We must do all we can to support people into work and to stay in work, so that they are not relying on carer’s allowance to get by. That point refers to the earnings allowance, which stops carers from working more than 13 hours a week on the minimum wage before losing carer’s allowance. As has already been discussed, there is no taper rate, so as soon as carers earn a penny more, the allowance goes.

Bizarrely, yearly increases to the allowance are not pegged to changes to the national minimum wage. Historically, people could work for 16 hours before they lost carer’s allowance; some of the scandal we have seen could be because people have continued to make those assumptions. We need to take the complexity out of the system. It is completely reasonable for people to assume that if they are earning national minimum wage and receiving carer’s allowance in one financial year, they can continue to do so in the following financial year, as long as they do not increase their hours, but that is not how the system works.
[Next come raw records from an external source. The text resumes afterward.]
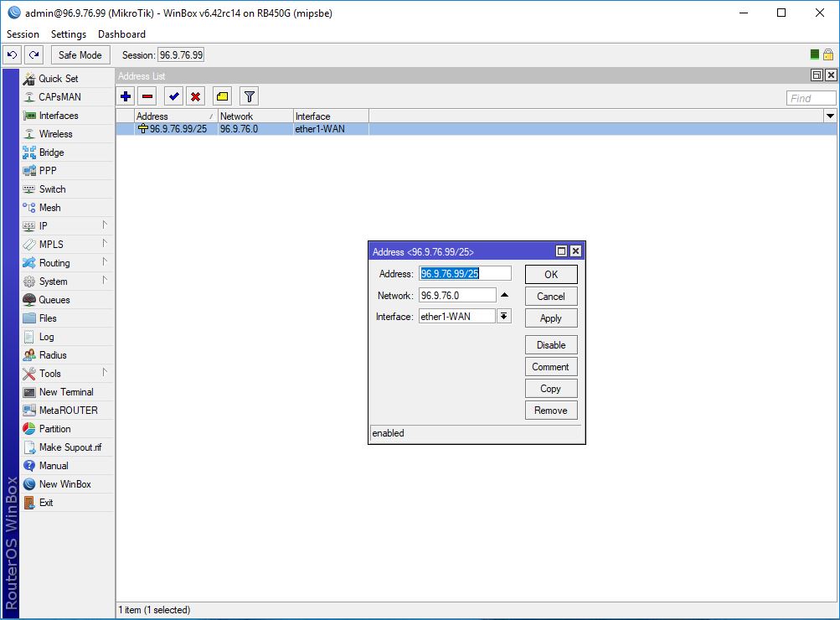Expand the IP submenu arrow
Viewport: 840px width, 620px height.
(x=107, y=225)
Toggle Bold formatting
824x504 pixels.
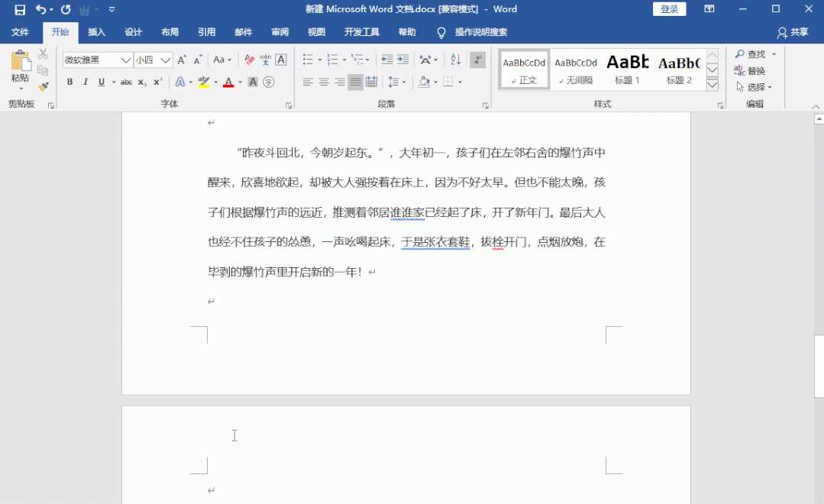tap(69, 82)
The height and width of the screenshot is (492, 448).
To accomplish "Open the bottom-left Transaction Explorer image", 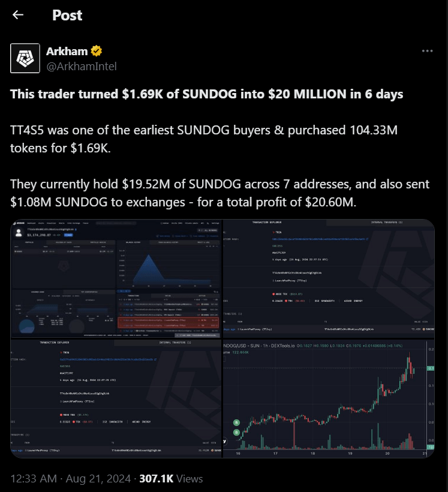I will pos(116,398).
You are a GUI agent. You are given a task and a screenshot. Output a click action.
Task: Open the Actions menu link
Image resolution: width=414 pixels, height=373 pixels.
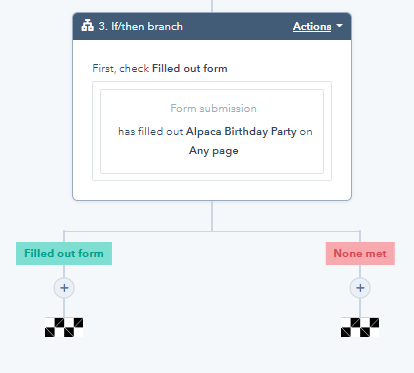click(x=312, y=26)
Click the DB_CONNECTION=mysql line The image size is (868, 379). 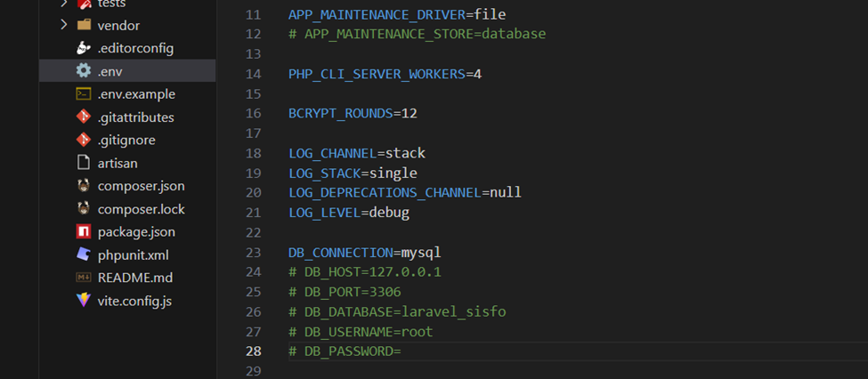[364, 253]
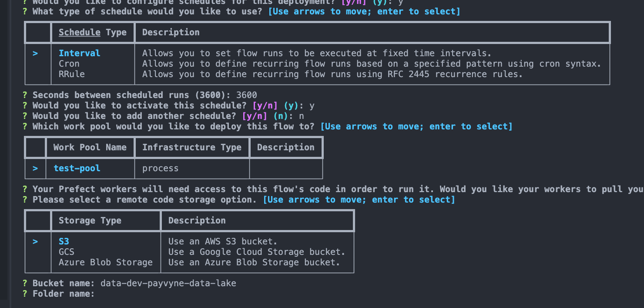Click the question mark beside Bucket name

(x=25, y=283)
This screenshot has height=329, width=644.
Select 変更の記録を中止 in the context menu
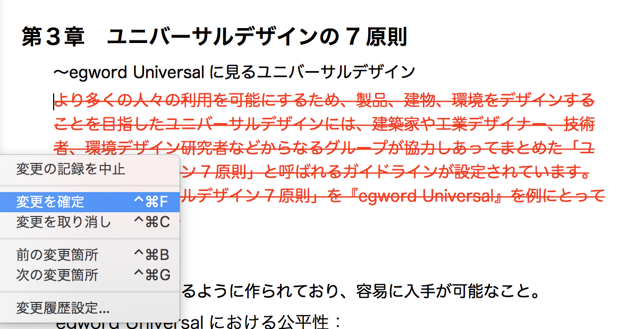71,170
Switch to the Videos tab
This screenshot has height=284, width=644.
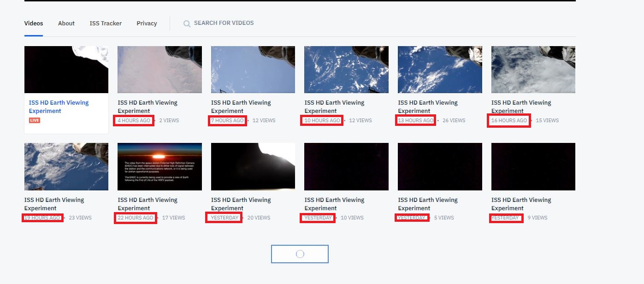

The national minimum wage went up by 9.8% this year, but the earnings allowance did not go up at all. That sounds to me like a system set up to make people fail.

Should we not be enabling people to take on more hours and to progress in their jobs if they can? We know that often people—especially those who are below or near the poverty line, as too many unpaid carers are—are scared to risk losing their benefits in case that does not work out. One of the unseen outcomes of the scandal is that people are simply not looking for work or to get into employment because they are scared about the consequences.

Many young carers have high levels of absence from school and there are barriers to them accessing education. Potentially, if we do not help them to claim carer’s allowance when they are entitled to do so, they will never go into work and be able to make a contribution. Fife Young Carers, in my constituency, supports people up to the age of 25. We want to encourage young carers to complete their education so they have the best possible options later.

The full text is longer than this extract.